- _WHAT THE TASK ASKS_
Rewrite the data below with every "Click" changed to "Select" and everything else left as it is. Omit the pictures from your answer.

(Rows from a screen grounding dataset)
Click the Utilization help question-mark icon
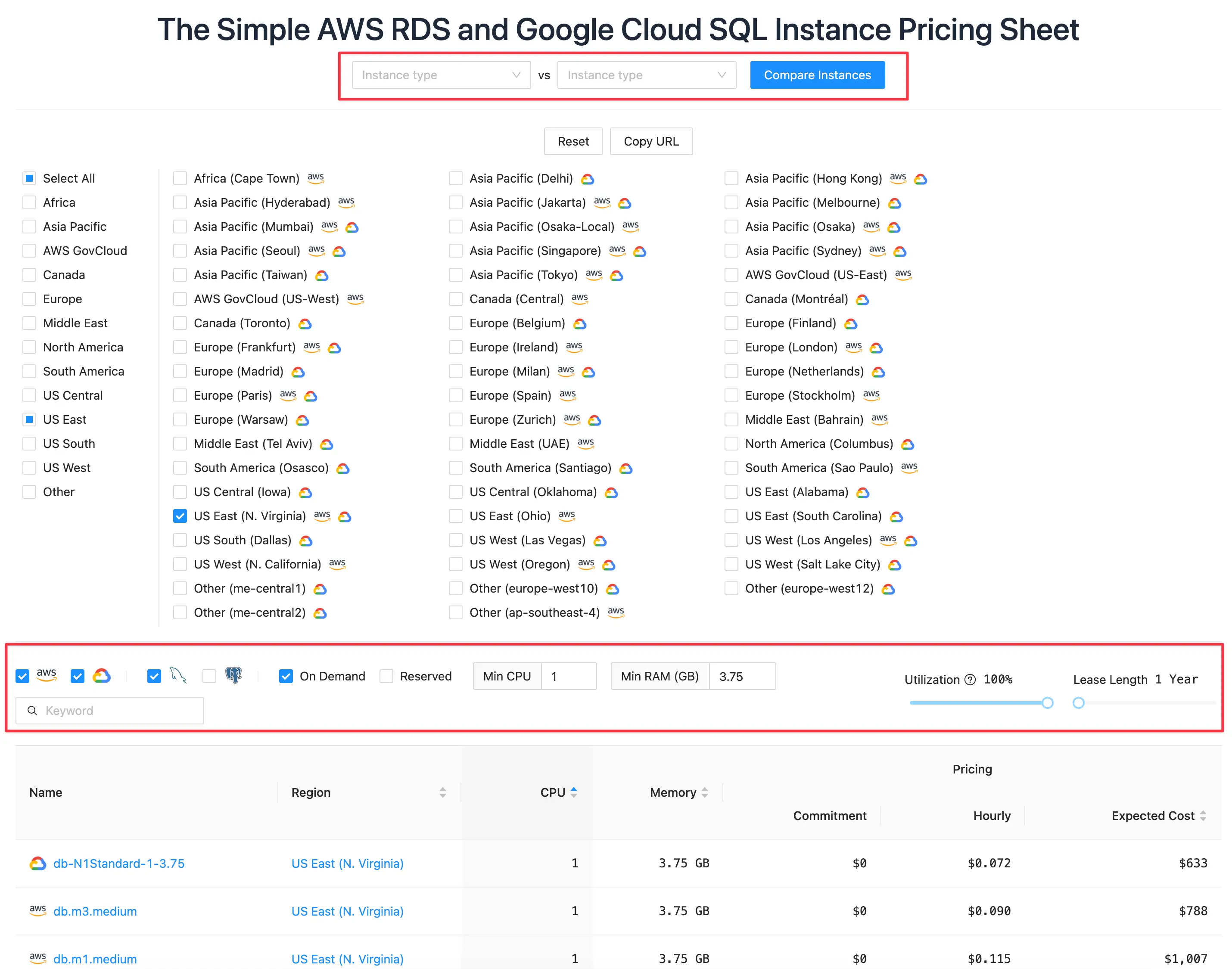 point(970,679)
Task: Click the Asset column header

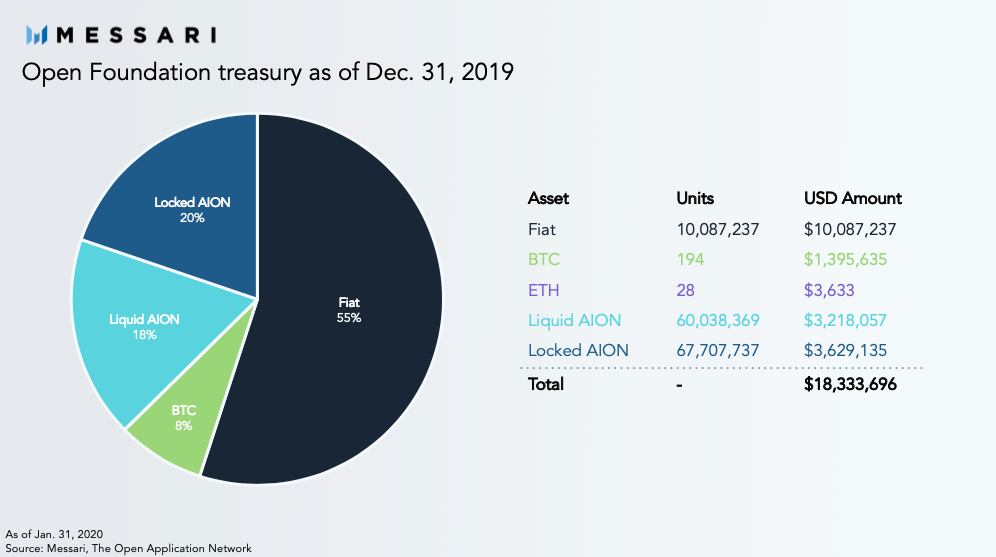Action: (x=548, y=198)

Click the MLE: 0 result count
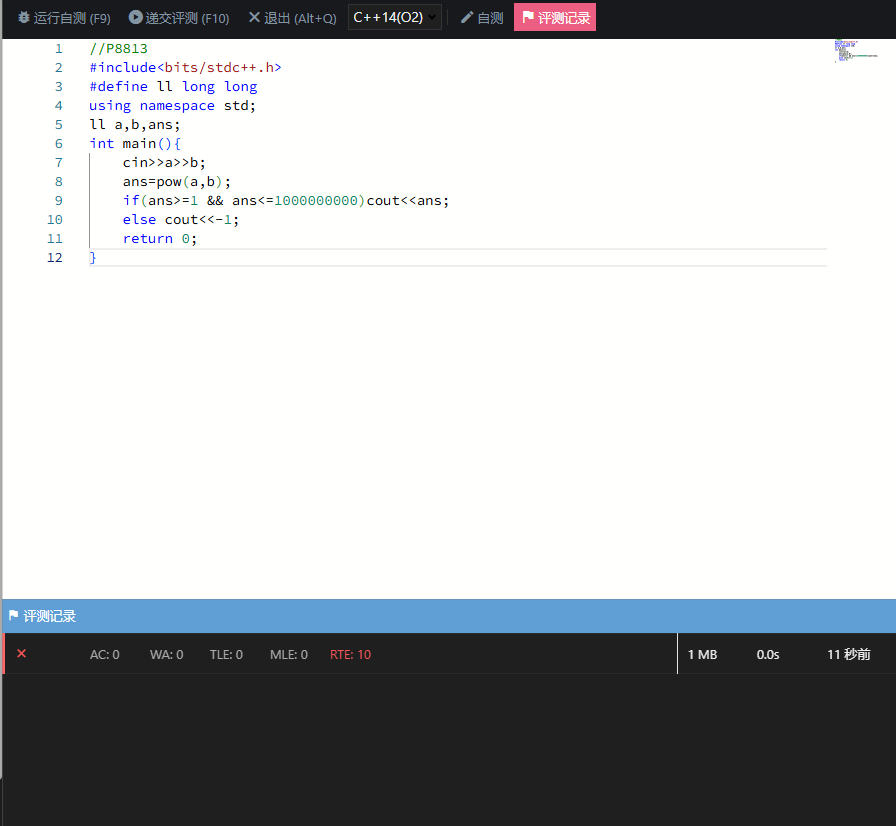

- _RESPONSE TO THE EXERCISE_
Select the Utilization help question-mark icon
 point(970,679)
Task: Select the Asset column header

Action: (x=548, y=198)

Select the MLE: 0 result count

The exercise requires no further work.